» **Do this**: Change "quality selector" to "resolution menu" everywhere it appears in the rows below, and reproduce the rows with everything else unchanged. Leave the pictures out of your answer.

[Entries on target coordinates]
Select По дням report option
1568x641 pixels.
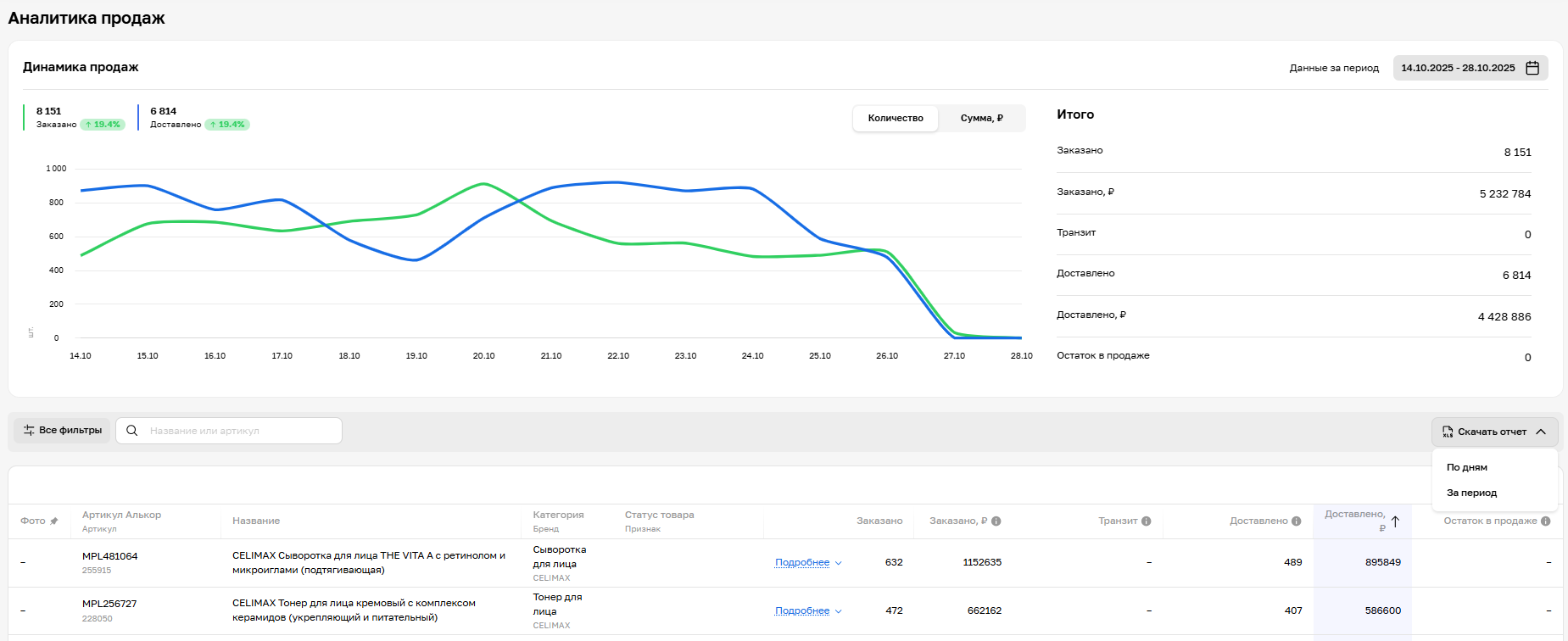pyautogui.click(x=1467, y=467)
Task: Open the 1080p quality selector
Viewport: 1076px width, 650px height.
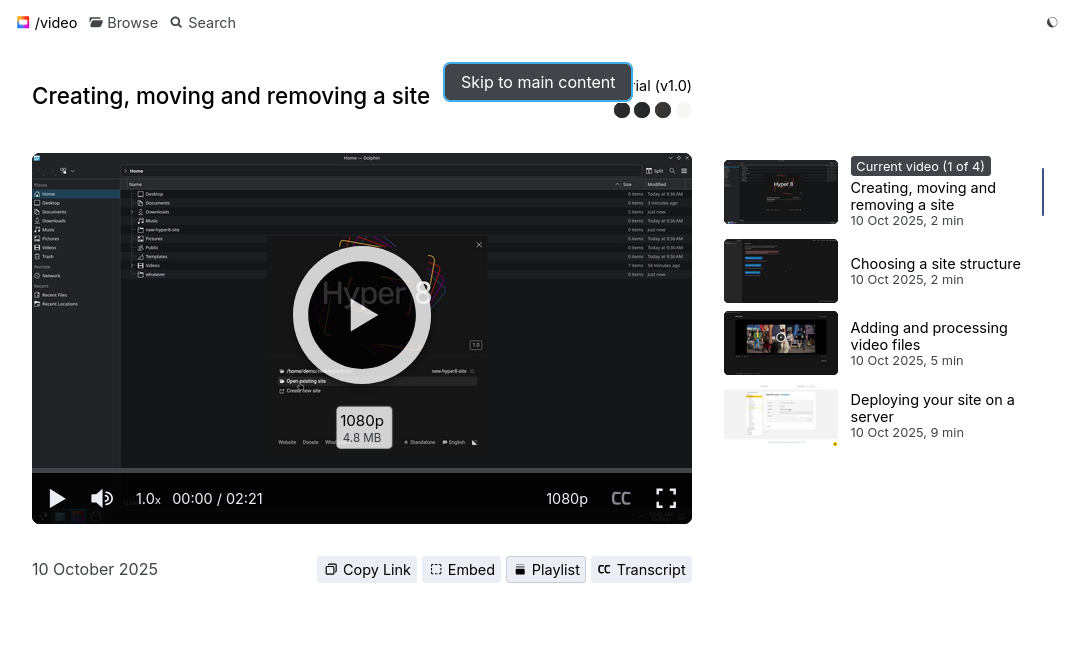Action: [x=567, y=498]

» **Complete answer**:
Select По дням report option
1568x641 pixels.
pyautogui.click(x=1467, y=467)
Task: Open the 1080p resolution menu
Viewport: 1076px width, 650px height.
Action: [x=567, y=498]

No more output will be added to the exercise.